Are you a fan of alternative history?

Discussion in 'Barracks' started by GearZ, Aug 29, 2015.

  1. GearZ

    GearZ Member

    The genre of alternative history was once on the outer fringe of fiction, but has come into its own right in recent years. Some are very plausible, others totally fanciful, and many in between. Personally, I am a fan of the works that are plausible and stick very close to actual history except for that one fateful turn. The more fanciful works can be fun, I guess, but aren't nearly as stimulating, imho.

    How about you? Do you have any particular authors, books, or series you enjoy? Thanks. :)
  2. Interrogator#6

    Interrogator#6 Active Member

    Yes. Yes, I can be a fan of 'alternative histories' if well done. That is to say I have read a few such novels which were so bad....

    I still recall a marvelous tale entitled "Less Darkness Falls". It was written circa 1930s or 40s, before speculative fiction was distinguished from Science Fiction. It told the tale of an historian who gets to visit/live in the era of his study, the late Imperial Roman culture in the West. Speaking the language, though with a heavy accent, he manages to save the day by introducing one, then several, anacronisms.

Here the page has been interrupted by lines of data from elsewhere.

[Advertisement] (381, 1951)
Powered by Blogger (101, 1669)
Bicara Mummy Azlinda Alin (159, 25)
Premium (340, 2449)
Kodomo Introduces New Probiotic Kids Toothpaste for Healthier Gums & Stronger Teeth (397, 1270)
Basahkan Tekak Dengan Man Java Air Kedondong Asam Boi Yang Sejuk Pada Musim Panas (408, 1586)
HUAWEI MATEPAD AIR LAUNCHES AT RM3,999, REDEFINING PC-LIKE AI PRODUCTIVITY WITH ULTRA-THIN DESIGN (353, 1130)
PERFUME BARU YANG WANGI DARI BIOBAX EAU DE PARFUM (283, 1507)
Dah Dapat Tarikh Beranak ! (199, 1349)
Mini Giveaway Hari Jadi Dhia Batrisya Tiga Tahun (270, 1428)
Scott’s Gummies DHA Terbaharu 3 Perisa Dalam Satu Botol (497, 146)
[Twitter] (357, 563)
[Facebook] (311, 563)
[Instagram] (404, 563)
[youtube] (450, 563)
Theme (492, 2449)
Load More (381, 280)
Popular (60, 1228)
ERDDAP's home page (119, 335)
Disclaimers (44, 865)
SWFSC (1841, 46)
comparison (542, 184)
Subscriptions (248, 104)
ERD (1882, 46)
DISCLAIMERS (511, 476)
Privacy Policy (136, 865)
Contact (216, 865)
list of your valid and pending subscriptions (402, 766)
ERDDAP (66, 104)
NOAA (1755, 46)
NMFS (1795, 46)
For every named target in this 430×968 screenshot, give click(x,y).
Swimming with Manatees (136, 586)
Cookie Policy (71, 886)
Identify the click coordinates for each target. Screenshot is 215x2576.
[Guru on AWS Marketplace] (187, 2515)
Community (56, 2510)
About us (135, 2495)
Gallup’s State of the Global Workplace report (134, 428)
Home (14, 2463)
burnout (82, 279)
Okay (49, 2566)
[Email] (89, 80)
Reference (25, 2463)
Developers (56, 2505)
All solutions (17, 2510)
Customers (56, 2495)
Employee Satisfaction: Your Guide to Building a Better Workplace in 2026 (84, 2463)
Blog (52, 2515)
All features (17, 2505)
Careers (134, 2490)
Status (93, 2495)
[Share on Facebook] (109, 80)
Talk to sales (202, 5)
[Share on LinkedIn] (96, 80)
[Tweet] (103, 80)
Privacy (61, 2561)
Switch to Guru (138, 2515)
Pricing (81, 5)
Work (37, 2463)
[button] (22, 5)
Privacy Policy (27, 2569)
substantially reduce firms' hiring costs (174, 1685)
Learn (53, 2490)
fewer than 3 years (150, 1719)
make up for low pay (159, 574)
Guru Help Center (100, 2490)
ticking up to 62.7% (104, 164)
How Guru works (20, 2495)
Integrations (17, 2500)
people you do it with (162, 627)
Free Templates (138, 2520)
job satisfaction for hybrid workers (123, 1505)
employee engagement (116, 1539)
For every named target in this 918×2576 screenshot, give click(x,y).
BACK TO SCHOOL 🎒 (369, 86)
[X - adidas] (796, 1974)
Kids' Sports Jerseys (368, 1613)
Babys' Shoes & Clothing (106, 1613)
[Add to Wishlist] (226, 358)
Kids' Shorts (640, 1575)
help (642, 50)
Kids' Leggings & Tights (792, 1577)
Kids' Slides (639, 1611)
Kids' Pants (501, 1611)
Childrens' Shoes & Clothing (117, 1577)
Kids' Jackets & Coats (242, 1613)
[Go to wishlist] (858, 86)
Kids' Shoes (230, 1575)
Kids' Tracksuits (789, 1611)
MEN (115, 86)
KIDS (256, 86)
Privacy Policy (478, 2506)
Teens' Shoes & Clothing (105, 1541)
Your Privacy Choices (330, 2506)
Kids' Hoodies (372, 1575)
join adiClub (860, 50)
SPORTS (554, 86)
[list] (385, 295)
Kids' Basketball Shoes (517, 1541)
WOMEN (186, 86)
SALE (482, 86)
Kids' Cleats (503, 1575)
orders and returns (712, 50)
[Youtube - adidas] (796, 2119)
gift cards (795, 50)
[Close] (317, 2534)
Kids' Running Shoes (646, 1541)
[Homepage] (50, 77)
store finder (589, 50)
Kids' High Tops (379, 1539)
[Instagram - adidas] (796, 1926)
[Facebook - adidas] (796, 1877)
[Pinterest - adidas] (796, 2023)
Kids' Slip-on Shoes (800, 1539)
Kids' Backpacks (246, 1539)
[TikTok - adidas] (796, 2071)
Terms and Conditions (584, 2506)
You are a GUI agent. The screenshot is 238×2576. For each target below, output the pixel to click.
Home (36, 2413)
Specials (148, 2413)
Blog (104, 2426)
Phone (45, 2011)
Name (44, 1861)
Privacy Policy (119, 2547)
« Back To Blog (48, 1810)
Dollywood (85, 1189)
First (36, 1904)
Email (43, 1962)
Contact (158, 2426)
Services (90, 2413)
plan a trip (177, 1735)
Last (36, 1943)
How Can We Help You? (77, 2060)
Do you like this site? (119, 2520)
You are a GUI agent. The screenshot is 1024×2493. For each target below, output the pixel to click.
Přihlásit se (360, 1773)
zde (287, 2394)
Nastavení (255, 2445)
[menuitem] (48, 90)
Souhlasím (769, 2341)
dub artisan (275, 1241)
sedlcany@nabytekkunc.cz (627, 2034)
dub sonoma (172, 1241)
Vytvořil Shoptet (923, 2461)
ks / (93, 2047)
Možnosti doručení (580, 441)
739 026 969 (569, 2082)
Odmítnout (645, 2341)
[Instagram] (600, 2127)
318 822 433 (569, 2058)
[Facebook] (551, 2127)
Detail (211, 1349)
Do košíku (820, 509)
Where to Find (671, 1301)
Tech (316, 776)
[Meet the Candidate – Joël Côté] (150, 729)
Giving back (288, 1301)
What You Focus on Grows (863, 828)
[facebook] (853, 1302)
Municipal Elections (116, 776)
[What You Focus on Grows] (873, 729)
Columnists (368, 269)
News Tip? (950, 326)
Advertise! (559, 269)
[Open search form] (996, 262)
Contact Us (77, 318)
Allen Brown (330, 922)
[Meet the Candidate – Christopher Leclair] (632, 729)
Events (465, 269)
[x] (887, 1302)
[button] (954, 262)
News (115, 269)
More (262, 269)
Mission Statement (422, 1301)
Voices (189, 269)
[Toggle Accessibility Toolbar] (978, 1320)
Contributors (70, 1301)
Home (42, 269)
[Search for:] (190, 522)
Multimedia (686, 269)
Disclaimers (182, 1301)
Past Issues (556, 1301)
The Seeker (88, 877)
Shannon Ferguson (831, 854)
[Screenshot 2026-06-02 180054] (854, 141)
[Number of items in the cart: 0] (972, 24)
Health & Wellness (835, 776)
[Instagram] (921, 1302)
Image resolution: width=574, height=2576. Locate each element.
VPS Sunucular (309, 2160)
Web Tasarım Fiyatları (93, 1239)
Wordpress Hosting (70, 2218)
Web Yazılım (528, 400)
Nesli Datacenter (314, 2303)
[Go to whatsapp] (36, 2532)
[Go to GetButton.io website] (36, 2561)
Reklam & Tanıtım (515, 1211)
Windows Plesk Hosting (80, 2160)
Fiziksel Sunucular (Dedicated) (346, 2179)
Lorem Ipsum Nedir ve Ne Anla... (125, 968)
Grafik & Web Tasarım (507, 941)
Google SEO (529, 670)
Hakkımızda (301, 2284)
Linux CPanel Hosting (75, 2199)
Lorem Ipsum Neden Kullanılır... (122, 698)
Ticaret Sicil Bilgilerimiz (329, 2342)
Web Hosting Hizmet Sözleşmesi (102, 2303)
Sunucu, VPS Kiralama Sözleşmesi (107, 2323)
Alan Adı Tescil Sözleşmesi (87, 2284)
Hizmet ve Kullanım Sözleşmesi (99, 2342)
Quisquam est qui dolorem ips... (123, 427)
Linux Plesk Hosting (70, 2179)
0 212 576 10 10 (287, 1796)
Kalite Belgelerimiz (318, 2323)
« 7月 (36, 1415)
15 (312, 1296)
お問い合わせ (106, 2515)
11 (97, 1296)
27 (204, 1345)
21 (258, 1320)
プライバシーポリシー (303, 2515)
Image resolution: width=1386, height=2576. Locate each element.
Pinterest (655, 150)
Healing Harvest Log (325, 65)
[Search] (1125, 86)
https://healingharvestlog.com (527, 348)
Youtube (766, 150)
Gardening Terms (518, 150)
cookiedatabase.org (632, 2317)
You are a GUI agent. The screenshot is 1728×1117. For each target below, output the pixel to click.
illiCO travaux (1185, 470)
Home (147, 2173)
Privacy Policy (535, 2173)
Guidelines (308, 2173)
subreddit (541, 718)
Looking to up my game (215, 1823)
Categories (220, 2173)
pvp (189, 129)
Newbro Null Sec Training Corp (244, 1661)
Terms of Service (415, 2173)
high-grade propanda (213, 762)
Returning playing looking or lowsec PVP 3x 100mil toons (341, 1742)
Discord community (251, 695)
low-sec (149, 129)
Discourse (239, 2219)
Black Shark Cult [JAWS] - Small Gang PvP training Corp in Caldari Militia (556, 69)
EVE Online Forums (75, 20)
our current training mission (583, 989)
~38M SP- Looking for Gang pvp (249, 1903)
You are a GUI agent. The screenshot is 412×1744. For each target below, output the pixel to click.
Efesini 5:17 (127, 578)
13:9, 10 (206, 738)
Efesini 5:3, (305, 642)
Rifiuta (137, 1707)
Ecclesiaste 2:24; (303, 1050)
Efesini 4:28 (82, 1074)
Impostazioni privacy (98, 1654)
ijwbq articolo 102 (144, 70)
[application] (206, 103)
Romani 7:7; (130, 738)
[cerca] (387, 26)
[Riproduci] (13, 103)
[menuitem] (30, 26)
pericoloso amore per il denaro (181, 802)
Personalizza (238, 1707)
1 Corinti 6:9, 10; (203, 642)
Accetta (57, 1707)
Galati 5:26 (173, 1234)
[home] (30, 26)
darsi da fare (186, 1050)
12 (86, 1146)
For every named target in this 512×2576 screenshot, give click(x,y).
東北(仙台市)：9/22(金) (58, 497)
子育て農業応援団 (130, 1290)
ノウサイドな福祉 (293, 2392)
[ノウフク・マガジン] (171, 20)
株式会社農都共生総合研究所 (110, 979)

    Then there was "Man in the High Tower" by Philip K the Dick. It postulates a world where the Axis won WWII due to the death of FDR by assasination in the mid-30s.
  3. Diptangshu

    Diptangshu Active Member

    Me too, but the problem with me that of my tends to study parallelly - which not readily available by now and then.
  4. TheApollonian

    TheApollonian Deus Ex Machina

    I'm definitely a fan. We talked about the Amazon show "Man in the High Castle" in a previous post so I know where you're coming from. My favorite alerternative/parrallel history storyline is the graphic novel, "Red Son" it's a story where Superman doesn't land in the US but Russia aka the Soviet Union. It's pretty interesting the way it was laid out because SPOILER ALERT Batman was also Russian and Superman kept the socialist values all throughout the novel.
  5. Interrogator#6

    Interrogator#6 Active Member

    Say it ain't so, Vladimre. Having had Kal-el as the Son of the Red Sun as the Son of the Red, the Beautiful Peoples Soviet... well that would be Kransnya. Ochem horosho.